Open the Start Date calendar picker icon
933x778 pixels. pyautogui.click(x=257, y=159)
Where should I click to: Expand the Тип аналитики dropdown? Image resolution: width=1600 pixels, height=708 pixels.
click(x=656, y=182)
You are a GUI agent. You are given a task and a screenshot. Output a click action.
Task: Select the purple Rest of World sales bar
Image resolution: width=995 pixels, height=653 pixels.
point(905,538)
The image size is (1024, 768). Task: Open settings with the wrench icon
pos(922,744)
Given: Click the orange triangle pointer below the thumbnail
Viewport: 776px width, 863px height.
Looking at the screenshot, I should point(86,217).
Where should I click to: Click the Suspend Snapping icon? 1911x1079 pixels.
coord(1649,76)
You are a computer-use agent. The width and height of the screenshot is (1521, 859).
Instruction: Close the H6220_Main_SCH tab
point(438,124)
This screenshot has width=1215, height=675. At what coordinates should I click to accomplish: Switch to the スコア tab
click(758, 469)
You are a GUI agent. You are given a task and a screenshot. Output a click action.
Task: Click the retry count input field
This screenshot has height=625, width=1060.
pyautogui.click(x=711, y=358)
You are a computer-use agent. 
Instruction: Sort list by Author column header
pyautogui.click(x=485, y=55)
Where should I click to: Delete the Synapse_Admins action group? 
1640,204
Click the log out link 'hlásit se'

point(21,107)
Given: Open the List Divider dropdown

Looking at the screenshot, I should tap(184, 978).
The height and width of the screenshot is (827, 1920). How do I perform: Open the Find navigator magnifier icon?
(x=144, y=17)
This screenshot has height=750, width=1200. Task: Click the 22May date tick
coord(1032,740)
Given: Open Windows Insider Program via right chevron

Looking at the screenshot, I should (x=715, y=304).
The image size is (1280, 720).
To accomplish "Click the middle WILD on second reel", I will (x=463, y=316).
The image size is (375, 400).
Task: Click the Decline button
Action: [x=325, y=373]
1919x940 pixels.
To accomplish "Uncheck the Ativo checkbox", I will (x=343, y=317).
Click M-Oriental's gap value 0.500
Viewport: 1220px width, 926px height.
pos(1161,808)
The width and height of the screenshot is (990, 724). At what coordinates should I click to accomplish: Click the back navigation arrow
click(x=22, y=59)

--

**What you have to do:**
Your answer must be the records above, repeated exactly.

**Solved exercise:**
Open the Start Date calendar picker icon
933x778 pixels. pyautogui.click(x=257, y=159)
Where should I click to: Expand the Тип аналитики dropdown? Image resolution: width=1600 pixels, height=708 pixels.
click(x=656, y=182)
You are a GUI agent. You are given a task and a screenshot. Output a click action.
Task: Select the purple Rest of World sales bar
Image resolution: width=995 pixels, height=653 pixels.
point(905,538)
The image size is (1024, 768). Task: Open settings with the wrench icon
pos(922,744)
Given: Click the orange triangle pointer below the thumbnail
Viewport: 776px width, 863px height.
Looking at the screenshot, I should point(86,217).
Where should I click to: Click the Suspend Snapping icon? 1911x1079 pixels.
coord(1649,76)
You are a computer-use agent. The width and height of the screenshot is (1521, 859).
Instruction: Close the H6220_Main_SCH tab
point(438,124)
This screenshot has width=1215, height=675. At what coordinates should I click to accomplish: Switch to the スコア tab
click(758, 469)
You are a GUI agent. You are given a task and a screenshot. Output a click action.
Task: Click the retry count input field
This screenshot has height=625, width=1060.
pyautogui.click(x=711, y=358)
You are a computer-use agent. 
Instruction: Sort list by Author column header
pyautogui.click(x=485, y=55)
Where should I click to: Delete the Synapse_Admins action group? 
1640,204
Click the log out link 'hlásit se'

point(21,107)
Given: Open the List Divider dropdown

Looking at the screenshot, I should tap(184, 978).
The height and width of the screenshot is (827, 1920). How do I perform: Open the Find navigator magnifier icon?
(x=144, y=17)
This screenshot has height=750, width=1200. Task: Click the 22May date tick
coord(1032,740)
Given: Open Windows Insider Program via right chevron

Looking at the screenshot, I should (x=715, y=304).
The image size is (1280, 720).
To accomplish "Click the middle WILD on second reel", I will (x=463, y=316).
The image size is (375, 400).
Task: Click the Decline button
Action: [x=325, y=373]
1919x940 pixels.
To accomplish "Uncheck the Ativo checkbox", I will (x=343, y=317).
Click M-Oriental's gap value 0.500
Viewport: 1220px width, 926px height.
pos(1161,808)
The width and height of the screenshot is (990, 724). At what coordinates should I click to accomplish: Click the back navigation arrow
click(x=22, y=59)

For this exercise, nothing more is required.